Well done, you have just created a map of your tension areas.   You can use this map to check in at any time and assess the amount of tension you are carrying.  This is a great thing to do just before going to sleep at night.  Your mind is very skilled at getting your attention.  When you are stressed, your mind is primarily concerned with getting you to slow down and relax, so that your mind can direct the orchestra of your body to bring about balance or homeostasis.
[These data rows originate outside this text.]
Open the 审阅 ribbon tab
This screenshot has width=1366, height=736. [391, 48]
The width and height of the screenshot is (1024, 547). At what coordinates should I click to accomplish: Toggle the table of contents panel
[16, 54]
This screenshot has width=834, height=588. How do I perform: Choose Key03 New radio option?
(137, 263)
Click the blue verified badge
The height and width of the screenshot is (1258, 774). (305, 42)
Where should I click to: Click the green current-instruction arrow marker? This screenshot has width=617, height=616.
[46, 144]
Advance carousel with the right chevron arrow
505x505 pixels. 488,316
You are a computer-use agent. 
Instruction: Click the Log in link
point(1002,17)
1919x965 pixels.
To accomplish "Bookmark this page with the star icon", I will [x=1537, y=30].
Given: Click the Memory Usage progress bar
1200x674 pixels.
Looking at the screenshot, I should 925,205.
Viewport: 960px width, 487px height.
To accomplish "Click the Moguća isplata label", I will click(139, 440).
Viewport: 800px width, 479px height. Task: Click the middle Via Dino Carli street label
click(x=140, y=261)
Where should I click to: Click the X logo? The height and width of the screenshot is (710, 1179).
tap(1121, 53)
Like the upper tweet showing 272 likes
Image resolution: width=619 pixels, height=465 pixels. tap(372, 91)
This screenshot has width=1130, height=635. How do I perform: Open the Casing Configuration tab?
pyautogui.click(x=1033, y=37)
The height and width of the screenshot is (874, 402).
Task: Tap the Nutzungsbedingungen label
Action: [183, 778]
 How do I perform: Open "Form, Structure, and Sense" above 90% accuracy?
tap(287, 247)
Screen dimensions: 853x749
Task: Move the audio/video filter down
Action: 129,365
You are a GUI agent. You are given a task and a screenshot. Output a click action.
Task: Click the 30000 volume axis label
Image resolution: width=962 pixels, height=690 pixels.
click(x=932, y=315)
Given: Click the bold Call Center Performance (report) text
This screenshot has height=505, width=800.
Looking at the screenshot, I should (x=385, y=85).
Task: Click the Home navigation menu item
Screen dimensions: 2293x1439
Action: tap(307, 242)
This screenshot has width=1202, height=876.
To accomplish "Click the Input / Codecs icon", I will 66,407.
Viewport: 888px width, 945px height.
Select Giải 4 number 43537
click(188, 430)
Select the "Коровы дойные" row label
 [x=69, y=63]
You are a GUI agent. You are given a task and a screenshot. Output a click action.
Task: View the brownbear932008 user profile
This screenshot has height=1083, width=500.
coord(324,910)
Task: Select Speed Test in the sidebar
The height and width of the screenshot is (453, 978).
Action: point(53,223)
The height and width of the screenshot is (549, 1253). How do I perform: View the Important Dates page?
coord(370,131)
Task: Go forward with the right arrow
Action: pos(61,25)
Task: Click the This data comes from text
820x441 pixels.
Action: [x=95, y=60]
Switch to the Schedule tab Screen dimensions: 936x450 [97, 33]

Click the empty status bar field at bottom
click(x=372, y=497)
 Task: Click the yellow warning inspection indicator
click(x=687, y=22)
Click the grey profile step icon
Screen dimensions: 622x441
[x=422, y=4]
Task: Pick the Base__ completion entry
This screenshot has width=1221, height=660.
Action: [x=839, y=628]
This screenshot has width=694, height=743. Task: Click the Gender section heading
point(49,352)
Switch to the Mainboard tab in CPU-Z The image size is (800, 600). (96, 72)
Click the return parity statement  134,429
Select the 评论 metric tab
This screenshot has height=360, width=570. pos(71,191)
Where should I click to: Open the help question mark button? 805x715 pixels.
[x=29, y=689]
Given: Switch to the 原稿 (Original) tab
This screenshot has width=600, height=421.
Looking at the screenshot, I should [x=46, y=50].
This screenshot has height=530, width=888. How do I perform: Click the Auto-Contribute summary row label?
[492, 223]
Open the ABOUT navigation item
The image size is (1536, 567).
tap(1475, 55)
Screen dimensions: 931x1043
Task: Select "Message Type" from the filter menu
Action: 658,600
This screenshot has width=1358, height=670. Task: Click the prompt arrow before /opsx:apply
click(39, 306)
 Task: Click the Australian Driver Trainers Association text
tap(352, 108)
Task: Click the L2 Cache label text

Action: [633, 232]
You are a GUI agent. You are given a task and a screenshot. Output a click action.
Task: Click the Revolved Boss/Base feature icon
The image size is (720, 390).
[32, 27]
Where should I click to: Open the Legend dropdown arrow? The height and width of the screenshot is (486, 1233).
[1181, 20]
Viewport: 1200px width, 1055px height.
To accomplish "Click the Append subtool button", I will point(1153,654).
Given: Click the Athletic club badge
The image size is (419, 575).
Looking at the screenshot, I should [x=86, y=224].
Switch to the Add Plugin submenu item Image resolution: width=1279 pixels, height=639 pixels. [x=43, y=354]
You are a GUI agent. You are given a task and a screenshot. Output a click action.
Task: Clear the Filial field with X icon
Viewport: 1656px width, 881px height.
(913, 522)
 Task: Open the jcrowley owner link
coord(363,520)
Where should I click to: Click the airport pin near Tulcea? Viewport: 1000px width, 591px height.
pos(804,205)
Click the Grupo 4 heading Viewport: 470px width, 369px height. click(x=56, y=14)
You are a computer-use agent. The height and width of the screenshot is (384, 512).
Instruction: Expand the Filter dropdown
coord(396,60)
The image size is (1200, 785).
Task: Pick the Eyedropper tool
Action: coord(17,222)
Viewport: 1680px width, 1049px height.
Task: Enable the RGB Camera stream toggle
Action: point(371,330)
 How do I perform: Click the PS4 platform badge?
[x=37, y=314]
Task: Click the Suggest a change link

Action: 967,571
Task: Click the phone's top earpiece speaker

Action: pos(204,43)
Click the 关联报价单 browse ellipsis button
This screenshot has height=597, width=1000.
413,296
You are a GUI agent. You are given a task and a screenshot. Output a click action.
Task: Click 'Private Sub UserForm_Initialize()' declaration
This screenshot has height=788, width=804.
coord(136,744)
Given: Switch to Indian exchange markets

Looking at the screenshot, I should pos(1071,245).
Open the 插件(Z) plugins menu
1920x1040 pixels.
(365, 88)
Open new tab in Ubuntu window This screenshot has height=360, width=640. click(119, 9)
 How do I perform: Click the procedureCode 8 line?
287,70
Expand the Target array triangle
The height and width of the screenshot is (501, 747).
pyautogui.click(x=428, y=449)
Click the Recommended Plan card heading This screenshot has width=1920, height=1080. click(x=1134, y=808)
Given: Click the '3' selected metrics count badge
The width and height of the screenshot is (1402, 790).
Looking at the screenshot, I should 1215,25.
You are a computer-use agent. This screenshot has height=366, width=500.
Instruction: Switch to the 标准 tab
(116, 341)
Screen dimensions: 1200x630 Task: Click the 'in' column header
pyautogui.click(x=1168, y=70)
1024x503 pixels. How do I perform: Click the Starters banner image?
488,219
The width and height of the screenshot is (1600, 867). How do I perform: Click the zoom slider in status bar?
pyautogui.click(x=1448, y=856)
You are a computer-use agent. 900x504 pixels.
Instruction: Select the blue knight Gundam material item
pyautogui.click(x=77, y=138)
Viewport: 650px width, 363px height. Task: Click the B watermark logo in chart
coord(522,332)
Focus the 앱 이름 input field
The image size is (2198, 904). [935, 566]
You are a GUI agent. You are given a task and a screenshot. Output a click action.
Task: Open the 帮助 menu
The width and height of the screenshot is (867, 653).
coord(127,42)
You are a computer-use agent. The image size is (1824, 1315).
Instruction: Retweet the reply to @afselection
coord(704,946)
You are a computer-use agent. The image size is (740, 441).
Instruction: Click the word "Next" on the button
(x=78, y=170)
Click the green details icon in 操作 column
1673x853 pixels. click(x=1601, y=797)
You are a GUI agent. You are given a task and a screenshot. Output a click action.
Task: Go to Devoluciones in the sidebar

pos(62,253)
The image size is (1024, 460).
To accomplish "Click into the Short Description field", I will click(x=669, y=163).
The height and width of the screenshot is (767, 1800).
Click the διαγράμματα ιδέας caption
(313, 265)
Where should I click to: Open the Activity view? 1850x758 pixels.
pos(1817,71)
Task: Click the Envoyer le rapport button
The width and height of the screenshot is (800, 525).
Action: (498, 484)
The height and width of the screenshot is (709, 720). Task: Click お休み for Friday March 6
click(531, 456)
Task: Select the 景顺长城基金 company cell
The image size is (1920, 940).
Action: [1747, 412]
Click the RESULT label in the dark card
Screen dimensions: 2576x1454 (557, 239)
Would you like to know how your mind does this?   It will use different symptoms at different times to get your attention.  So for example, you might find one day you have a headache, a few days later a sore back, a few days after that a pain in your elbow, perhaps a tight jaw.  These symptoms are very different so we don't tend to tie them together.   Please consult with your Doctor should you be experiencing a variety of symptoms or generally feeling unwell.

Check out the symptoms of stress in the table below.   Whilst the symptoms outlined above might seem unrelated, when we are aware of the symptoms of stress we can see that the mind is trying to get our attention.  It's trying to get you to rest so that the co-coordinated process of restoring balance can begin without the distraction of having to deal with additional stress -related inputs.



Interestingly, if you have a structural weakness, for example you strained your knee playing basketball at school when you were younger, the mind will also use that to get your attention.   This is because it has stored the experience and remembers that a painful knee if a very effective way of getting you to rest.   So what can you do if you're experiencing a variety of stress- related symptoms on a regular basis.  Well the first thing is to consult your Doctor to make sure everything is in order.  The next step is to use your knowledge of stress to reduce the stress-related inputs.

  • Focus on relaxation - mental and physical.
  • Increase your level of physical activity.
  • Try to minimise the use of relaxants and stimulants (e.g. alcohol, tobacco or caffeine) as this can trigger a similar response to the stress response.
  • Manage your emotions and weed out those trigger thoughts.